А в пустой комнате сидит у рояля человек и озябшими пальцами записывает мелодию. Он не слышит разрывов и тревожного воя сирен. В его сердце роя; даются образы — светлые, вечные и безграничные, как дальние моря. Человек дышит на пальцы, ослабев, пьет пресный кипяток и, снова собравшись с силами, приподымает руки над клавишами. Это самое трудное — удержать руки, не позволить им упасть. Человек торопится, потому что не знает, кто кого переживет: враг или мечта.

— Мне пора, — перебила его раздумья девушка. Она смотрела на Тополькова с сожалением: ей, видимо, не хотелось уходить из парка, возвращаться к своему строгому профессору.

— Я провожу вас, — сказал Сергей.

В аллеях было светло. Вокруг фонарей кружились бабочки — они придавали свету дрожание. Над спинками скамей нависали тени кустов. В этих тенях прятали от прохожих лица влюбленные.

У центральной клумбы на глаза попался рекламный щит, доверчиво прислонившийся к киоску мороженщика. По тому, как девушка замедлила шаги, Сергей догадался, что щит возвещает о субботнем концерте.

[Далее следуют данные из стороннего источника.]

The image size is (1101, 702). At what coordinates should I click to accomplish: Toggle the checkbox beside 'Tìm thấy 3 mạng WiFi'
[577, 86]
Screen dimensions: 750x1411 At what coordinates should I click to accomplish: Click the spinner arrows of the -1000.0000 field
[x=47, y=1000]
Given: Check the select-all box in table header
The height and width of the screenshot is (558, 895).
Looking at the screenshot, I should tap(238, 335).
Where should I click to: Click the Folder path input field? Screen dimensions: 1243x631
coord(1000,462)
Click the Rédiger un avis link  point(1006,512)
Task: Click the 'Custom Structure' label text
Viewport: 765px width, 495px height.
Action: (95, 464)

— Хотите, я отгадаю ваше имя? — предложил он внезапно и решительно шагнул к объявлению. В списке исполнителей значилось десятка два имен. Наклонившись, Сергей сосредоточенно всматривался в каждое, время от времени поглядывая на девушку, точно сверяя с ней свои размышления. Наконец, распрямился, уверенно промолвил:

— Вот… Вас зовут Зоей. Зоя Каюрова, верно?

И на удивленный вопрос девушки, как он догадался, откровенно ответил:

— Не знаю. Разве все в жизни объяснимо?.. А мое имя — Сергей Топольков.

— Вы придете? Ну… в субботу? — спросила она.

— Нет, — вздохнул Сергей. — В субботу я буду далеко. Очень далеко. Может быть, в море.

За литой оградой двигалась и сверкала ночная Москва. Приближаясь к воротам парка, они, сами того не замечая, шли все медленнее.

— Первая песня — и первое плавание. Первый день новой жизни, — говорил Сергей. — Давайте напишем друг другу об этом дне. Я не могу сообщить своего адреса, потому что не знаю, на каком корабле буду служить. Но если вы хотите…

Зоя колебалась лишь мгновение.

— Хорошо, — согласилась она. И когда Топольков записал ее адрес, добавила: — А теперь пойдемте. Мне действительно попадет.

На улице она быстро осмотрелась и, увидев такси, торопливо направилась к машине.

— Погодите, — удержал ее Сергей. — Только одну минуту.

Он бегом возвратился ко входным воротам, у которых женщины продавали цветущую сирень. Выбрал самый крупный букет. Оглянулся на девушку и неожиданно весело решил:

— И этот букет давайте. И этот… Одним словом — все!

Зоя сидела в машине, когда он вернулся с охапкой сирени. С трудом втиснул цветы сквозь дверцу.

— Это в счет субботы. За «Песню синих морей». Я напишу вам о них.